Available data.
# # # #

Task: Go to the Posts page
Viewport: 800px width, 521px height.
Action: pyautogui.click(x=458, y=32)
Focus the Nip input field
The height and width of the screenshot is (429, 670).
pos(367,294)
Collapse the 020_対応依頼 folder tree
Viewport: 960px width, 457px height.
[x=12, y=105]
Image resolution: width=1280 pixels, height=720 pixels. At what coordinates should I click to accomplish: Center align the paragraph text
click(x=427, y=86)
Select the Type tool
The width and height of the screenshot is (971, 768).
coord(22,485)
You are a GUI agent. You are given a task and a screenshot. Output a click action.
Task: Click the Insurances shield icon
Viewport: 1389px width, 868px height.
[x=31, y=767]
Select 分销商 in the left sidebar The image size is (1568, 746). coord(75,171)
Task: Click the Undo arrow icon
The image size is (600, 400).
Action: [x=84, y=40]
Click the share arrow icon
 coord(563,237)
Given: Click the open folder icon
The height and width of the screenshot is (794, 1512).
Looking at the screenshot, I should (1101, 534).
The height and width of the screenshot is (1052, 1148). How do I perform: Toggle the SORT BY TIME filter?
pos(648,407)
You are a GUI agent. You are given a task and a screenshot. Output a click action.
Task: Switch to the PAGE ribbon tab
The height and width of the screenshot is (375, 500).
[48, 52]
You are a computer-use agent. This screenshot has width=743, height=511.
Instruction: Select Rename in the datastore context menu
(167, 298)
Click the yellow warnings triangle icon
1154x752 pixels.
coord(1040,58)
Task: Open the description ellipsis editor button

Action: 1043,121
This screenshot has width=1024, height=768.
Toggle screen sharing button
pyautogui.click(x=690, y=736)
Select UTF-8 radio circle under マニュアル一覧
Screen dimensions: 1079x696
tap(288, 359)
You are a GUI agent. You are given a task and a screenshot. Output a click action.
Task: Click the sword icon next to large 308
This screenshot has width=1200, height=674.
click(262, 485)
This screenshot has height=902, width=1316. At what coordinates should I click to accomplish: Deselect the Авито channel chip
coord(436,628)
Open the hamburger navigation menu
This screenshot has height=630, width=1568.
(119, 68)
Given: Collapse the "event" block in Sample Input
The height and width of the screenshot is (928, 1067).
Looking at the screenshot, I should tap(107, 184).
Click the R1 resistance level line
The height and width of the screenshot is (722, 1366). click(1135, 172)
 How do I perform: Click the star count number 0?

# # # #

Exercise goal. Repeat, exactly and only, the lines above from the one containing "Select 分销商 in" through the end of the material.

Result below.
Select 分销商 in the left sidebar The image size is (1568, 746). coord(75,171)
Task: Click the Undo arrow icon
The image size is (600, 400).
Action: [x=84, y=40]
Click the share arrow icon
 coord(563,237)
Given: Click the open folder icon
The height and width of the screenshot is (794, 1512).
Looking at the screenshot, I should (1101, 534).
The height and width of the screenshot is (1052, 1148). How do I perform: Toggle the SORT BY TIME filter?
pos(648,407)
You are a GUI agent. You are given a task and a screenshot. Output a click action.
Task: Switch to the PAGE ribbon tab
The height and width of the screenshot is (375, 500).
[48, 52]
You are a computer-use agent. This screenshot has width=743, height=511.
Instruction: Select Rename in the datastore context menu
(167, 298)
Click the yellow warnings triangle icon
1154x752 pixels.
coord(1040,58)
Task: Open the description ellipsis editor button

Action: 1043,121
This screenshot has width=1024, height=768.
Toggle screen sharing button
pyautogui.click(x=690, y=736)
Select UTF-8 radio circle under マニュアル一覧
Screen dimensions: 1079x696
tap(288, 359)
You are a GUI agent. You are given a task and a screenshot. Output a click action.
Task: Click the sword icon next to large 308
This screenshot has width=1200, height=674.
click(262, 485)
This screenshot has height=902, width=1316. At what coordinates should I click to accomplish: Deselect the Авито channel chip
coord(436,628)
Open the hamburger navigation menu
This screenshot has height=630, width=1568.
(119, 68)
Given: Collapse the "event" block in Sample Input
The height and width of the screenshot is (928, 1067).
Looking at the screenshot, I should tap(107, 184).
Click the R1 resistance level line
The height and width of the screenshot is (722, 1366). click(1135, 172)
 How do I perform: Click the star count number 0?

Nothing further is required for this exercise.